**EXERCISE PROMPT**
Rewrite only the material from the line containing "How do I perform: Open" through the line containing "Click the Giant", shifting every coordinate value in it up by 98 and keeping every other line and word unchanged.

## begin DATA ENTRIES

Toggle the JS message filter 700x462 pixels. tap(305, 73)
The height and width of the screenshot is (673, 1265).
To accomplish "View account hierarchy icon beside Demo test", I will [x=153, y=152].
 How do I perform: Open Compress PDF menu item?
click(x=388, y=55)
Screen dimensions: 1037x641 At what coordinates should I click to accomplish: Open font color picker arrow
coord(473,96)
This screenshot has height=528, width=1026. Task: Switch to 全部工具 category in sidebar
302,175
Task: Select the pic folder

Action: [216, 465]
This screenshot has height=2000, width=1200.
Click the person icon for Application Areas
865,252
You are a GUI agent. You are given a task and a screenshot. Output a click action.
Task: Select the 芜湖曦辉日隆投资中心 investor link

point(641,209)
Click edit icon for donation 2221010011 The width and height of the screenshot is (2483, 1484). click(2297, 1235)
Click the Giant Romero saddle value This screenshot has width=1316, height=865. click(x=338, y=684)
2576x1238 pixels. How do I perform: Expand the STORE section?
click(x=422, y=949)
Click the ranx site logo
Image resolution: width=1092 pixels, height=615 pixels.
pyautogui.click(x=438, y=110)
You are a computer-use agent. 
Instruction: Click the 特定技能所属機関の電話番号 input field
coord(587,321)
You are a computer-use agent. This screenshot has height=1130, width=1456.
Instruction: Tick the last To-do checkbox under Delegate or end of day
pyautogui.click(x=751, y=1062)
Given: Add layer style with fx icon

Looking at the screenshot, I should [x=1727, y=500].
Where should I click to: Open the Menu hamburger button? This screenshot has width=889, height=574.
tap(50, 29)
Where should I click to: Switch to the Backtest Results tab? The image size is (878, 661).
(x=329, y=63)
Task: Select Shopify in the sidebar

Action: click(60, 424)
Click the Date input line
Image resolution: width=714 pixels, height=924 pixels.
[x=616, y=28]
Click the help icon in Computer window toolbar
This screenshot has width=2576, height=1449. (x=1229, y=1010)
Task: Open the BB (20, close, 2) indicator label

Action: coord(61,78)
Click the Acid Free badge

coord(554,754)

## end DATA ENTRIES

**PROBLEM SOLUTION**
 How do I perform: Open Compress PDF menu item?
click(x=486, y=153)
Screen dimensions: 1037x641 At what coordinates should I click to accomplish: Open font color picker arrow
coord(571,194)
This screenshot has height=528, width=1026. Task: Switch to 全部工具 category in sidebar
400,273
Task: Select the pic folder

Action: [314, 563]
This screenshot has height=2000, width=1200.
Click the person icon for Application Areas
963,350
You are a GUI agent. You are given a task and a screenshot. Output a click action.
Task: Select the 芜湖曦辉日隆投资中心 investor link

point(739,307)
Click edit icon for donation 2221010011 The width and height of the screenshot is (2483, 1484). click(2395, 1333)
Click the Giant Romero saddle value This screenshot has width=1316, height=865. click(x=436, y=782)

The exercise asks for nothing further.